NEW YORK (AP) -- Mortgage rates sank again Wednesday, but investors are worried that getting a loan will still be a tough feat.
The credit markets, while not as crunched as they were last week ahead of the rescue of Citigroup Inc. and the Federal Reserve's plan to buy $600 billion in mortgage-backed securities, are still in rough shape because financial institutions and other investors remain wary about lending. Short-term Treasury rates remain just above zero - suggesting a high level of fear among investors.
"You're seeing modest, ever so modest, easing in credit conditions. But you can't declare victory when the patient on the deathbed goes to critical. It's still dire," said T.J. Marta, fixed-income analyst at RBC Capital Markets.
There are several questions facing potential lenders right now that are hindering them from making loans: Which borrowers are creditworthy right now? How much worse will the housing market get before it rebounds? How much will other kinds of loans deteriorate?

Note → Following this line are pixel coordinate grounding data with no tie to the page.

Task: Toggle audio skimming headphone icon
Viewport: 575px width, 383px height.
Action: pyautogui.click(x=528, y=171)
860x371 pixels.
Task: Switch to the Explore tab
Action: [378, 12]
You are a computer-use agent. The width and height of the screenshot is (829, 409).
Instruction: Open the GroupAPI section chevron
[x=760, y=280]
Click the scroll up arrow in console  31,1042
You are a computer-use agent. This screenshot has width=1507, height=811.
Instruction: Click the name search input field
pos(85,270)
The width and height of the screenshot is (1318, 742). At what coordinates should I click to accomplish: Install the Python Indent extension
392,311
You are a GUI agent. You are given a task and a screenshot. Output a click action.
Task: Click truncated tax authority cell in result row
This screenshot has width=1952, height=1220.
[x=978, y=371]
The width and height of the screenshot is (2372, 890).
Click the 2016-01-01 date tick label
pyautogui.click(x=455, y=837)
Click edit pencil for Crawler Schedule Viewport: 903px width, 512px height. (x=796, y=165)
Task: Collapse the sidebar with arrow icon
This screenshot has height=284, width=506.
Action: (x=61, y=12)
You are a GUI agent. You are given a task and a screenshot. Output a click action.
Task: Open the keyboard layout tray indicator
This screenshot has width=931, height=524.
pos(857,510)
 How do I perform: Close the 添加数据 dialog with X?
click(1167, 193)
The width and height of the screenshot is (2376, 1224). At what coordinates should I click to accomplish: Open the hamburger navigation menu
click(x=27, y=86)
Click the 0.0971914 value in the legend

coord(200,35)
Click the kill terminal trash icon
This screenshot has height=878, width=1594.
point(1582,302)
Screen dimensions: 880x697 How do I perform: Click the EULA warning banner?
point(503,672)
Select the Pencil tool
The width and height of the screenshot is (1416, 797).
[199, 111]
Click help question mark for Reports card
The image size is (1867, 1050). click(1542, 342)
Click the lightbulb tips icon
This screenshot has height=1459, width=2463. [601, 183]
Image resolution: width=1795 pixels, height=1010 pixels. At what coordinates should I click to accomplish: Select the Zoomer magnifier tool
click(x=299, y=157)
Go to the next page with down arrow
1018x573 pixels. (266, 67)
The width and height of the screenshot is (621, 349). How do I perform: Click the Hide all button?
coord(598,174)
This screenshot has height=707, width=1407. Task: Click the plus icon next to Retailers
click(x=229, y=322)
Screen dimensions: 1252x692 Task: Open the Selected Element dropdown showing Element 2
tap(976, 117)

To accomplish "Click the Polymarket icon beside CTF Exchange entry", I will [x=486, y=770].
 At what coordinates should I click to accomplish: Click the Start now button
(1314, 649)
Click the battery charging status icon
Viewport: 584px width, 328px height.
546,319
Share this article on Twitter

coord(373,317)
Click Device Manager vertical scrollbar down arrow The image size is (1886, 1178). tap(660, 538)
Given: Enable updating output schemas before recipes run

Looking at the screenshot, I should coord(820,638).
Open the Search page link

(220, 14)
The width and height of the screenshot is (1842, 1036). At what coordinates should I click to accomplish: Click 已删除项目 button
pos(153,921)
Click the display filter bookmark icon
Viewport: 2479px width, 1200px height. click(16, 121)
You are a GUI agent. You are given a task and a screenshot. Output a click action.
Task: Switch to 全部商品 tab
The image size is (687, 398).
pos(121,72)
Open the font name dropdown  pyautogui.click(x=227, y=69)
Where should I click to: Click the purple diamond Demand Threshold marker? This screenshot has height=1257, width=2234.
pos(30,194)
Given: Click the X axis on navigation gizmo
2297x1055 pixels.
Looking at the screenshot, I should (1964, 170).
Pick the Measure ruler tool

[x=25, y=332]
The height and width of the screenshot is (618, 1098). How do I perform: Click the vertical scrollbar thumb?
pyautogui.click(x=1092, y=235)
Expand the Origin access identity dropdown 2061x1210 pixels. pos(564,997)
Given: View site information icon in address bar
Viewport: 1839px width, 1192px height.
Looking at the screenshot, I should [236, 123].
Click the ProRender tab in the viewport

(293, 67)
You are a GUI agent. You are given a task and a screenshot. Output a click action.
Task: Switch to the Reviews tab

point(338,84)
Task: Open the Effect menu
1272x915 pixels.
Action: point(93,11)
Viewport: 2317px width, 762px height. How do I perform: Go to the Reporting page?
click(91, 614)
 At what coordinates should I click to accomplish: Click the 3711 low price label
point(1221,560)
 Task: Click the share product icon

With no definitive answers yet to these questions, confidence remains extremely low, despite the government's huge injections of cash into the markets to keep the entire system from collapsing outright. And no one knows for sure when or how that confidence will be restored.
As the rate on a 30-year Fannie Mae mortgage security fell to about 5.09 percent on Wednesday - down from Tuesday and from over 5.5 percent earlier this month - the yield on the three-month Treasury bill slipped, too, to 0.03 percent from 0.09 percent on Tuesday. The discount rate was 0.04 percent.
A lower yield indicates higher demand, and shows how little investors are willing to earn to protect their principal.
Longer-term Treasurys also rose, driving yields lower. The 2-year note rose 5/32 to 100 8/32 and yielded 1.12 percent, down from 1.18 percent. The 10-year note rose 1 2/32 to 106 15/32 and yielded 2.99 percent, down from 3.10 percent. The 30-year bond rose 2 4/32 to 117 27/32 and yielded 3.52 percent, down from 3.62 percent.
The U.S. bond markets closed early on Wednesday ahead of the Thanksgiving holiday on Thursday.
Bank-to-bank lending rates fell Wednesday, but only modestly in relation to Treasurys - suggesting that banks are not lending more freely. The difference between the three-month T-bill yield and the three-month London interbank offered rate, or Libor, remains above 2 percent. In a normal environment, that spread is well below 1 percent.
One big worry stifling activity in the markets is that if the government is doing so much lending and backstopping now, it's going to need to do a lot of borrowing, too, to finance those efforts. And if the government is seeking lenders to buy its debt, what is going to happen to other borrowers looking for lenders?
As the Federal Reserve and Treasury act to rescue borrowers, Simons said, "they're starving other private sector borrowers."